Items for pointing at text and elements
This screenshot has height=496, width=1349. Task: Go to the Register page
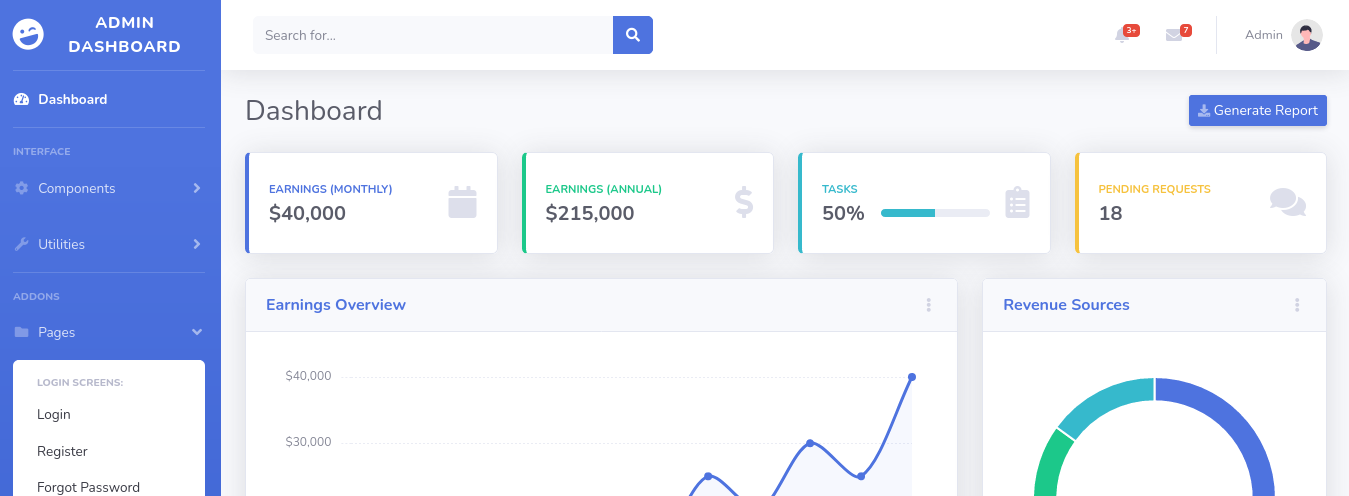click(62, 451)
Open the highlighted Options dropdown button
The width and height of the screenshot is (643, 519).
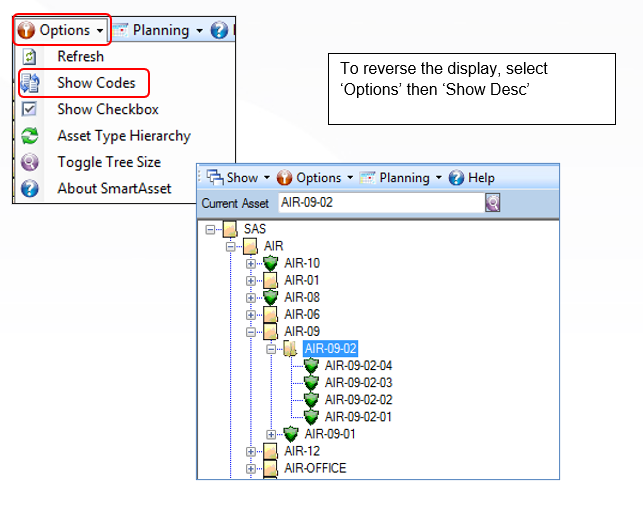click(62, 30)
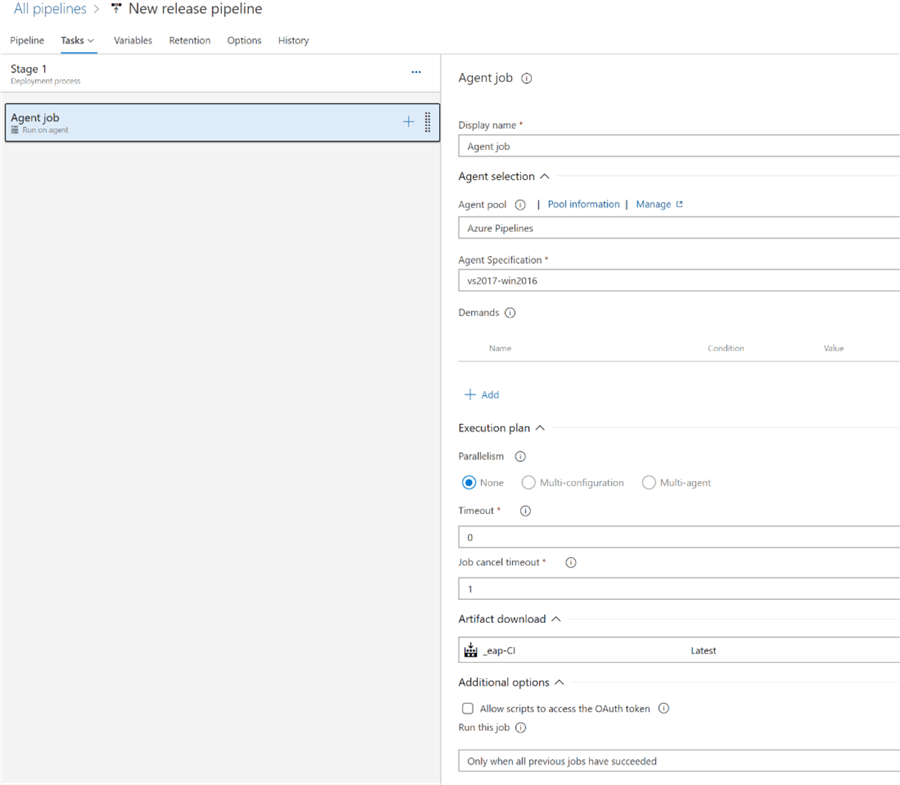Open the Run this job dropdown
This screenshot has width=900, height=785.
[680, 761]
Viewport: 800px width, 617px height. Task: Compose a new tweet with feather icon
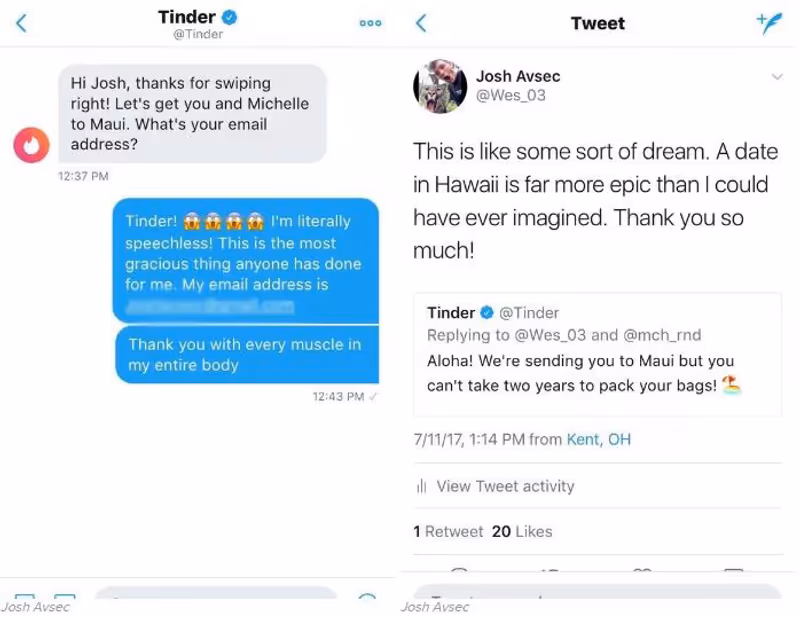tap(769, 24)
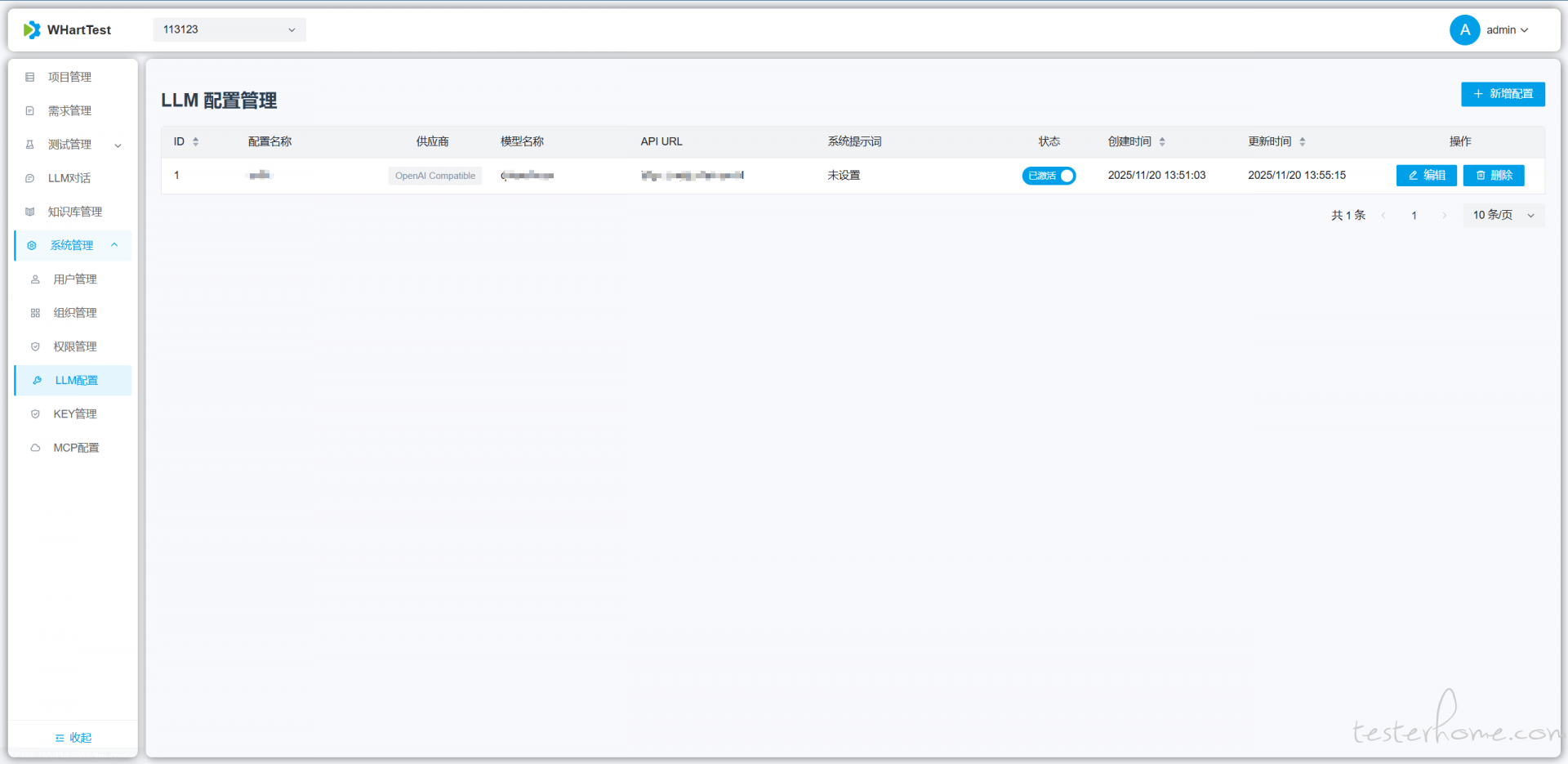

_What you will do_
Reproduce the lines of the items verbatim, starting at the line that contains "Viewport: 800px width, 617px" and running through the end of the items. Leave the pictures out of your answer.

_Written response_
Viewport: 800px width, 617px height. Task: Compose a new tweet with feather icon
tap(769, 24)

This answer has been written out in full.